His would-be kidnappers hadn't roughed him up too badly in the botched snatch, relying instead on a hypospray of sedative to keep their captive under control. Too bad it had been in the same class of sedatives to which Miles was violently allergic-or even, judging by his present symptoms, the identical drug. Expecting a drowsy deadweight, they'd instead found themselves struggling with a maniacal little screaming man. This suggested his snatchers hadn't known everything about him, a somewhat reassuring thought.

Or even anything about him. You bastards are on the top of Imperial Lord Auditor Miles Vorkosigan's very own shit list now, you bet. But under what name? Only five days on this benighted world, and already total strangers are trying to kill me. Sadly, it wasn't even a record. He wished he knew who they'd been. He wished he were back home in the Barrayaran Empire, where the dread title of Imperial Auditor actually meant something to people. I wish those wretched angels would stop shrieking at me.
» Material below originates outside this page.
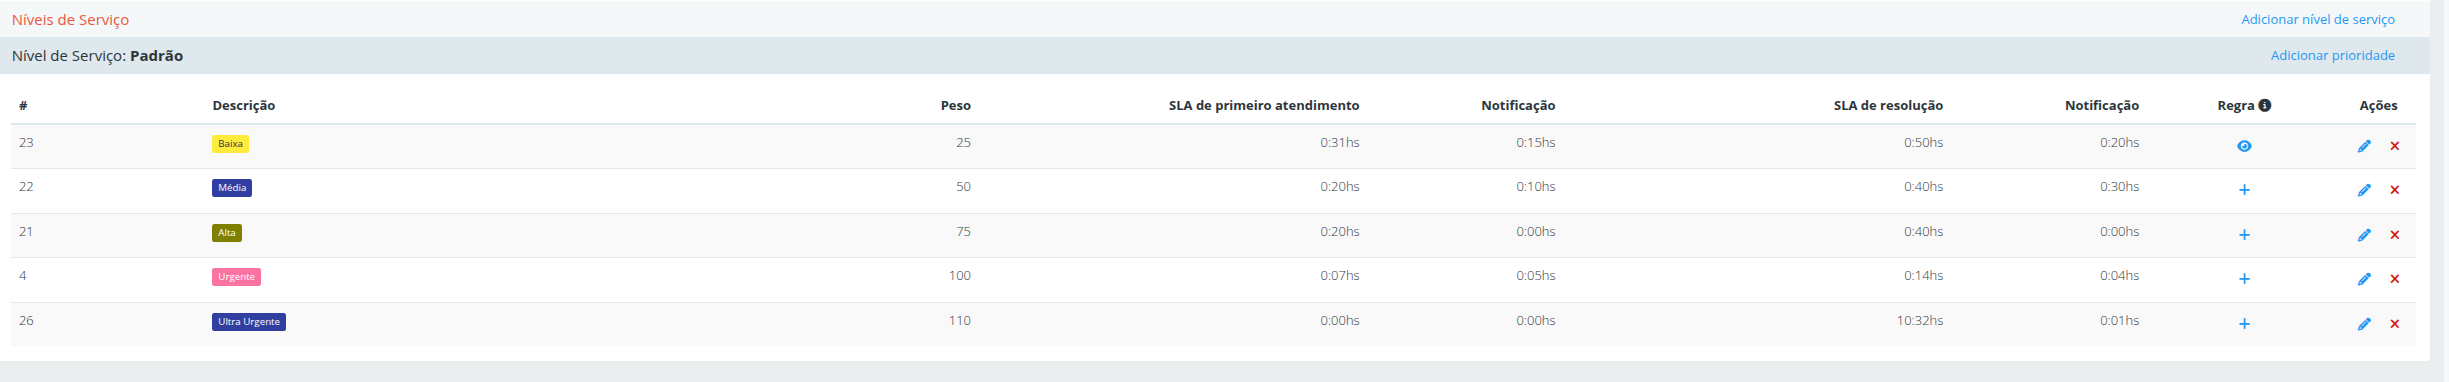This screenshot has height=382, width=2449.
Task: View the rule for the Baixa priority
Action: click(x=2244, y=146)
"Flights of angels," he muttered in experimental incantation, "sing me to my rest."

The angels declined to form up into a ball like a will-o'-the-wisp and lead him onward out of this place. So much for his dim hope that his subconscious had been keeping track of his direction while the rest of his mind was out, and would now produce some neat inspiration in dramatic form. Onward. One foot in front of the other, wasn't that the grownup way of solving problems? Surely he ought to be a grownup at his age.

He wondered if he was going in circles.

His trailing hand wavered through black air across a narrow cross-corridor, made for access to the banks' supporting machinery, which he ignored. Later, another. He'd been suckered into exploring down too many of those already, which was part of how he'd got so hideously turned around. Go straight or, if his corridor dead-ended, right, as much as possible, that was his new rule.

But then his bumping fingers crossed something that was not a bank of cryo-drawers, and he stopped abruptly. He felt around without turning, because turning, he'd discovered, destroyed what little orientation he still possessed. Yes, a door! If only it wasn't another utility closet. If only it was unlocked, for a change.